Start of Input for this task
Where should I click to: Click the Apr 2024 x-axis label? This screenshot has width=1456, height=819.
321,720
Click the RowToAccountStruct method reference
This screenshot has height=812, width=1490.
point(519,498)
End of Input for this task
• Exercise details: A word-for-word repeat of the full data is needed.

• Answer below:
Where should I click to: Click the Apr 2024 x-axis label? This screenshot has width=1456, height=819.
321,720
Click the RowToAccountStruct method reference
This screenshot has height=812, width=1490.
point(519,498)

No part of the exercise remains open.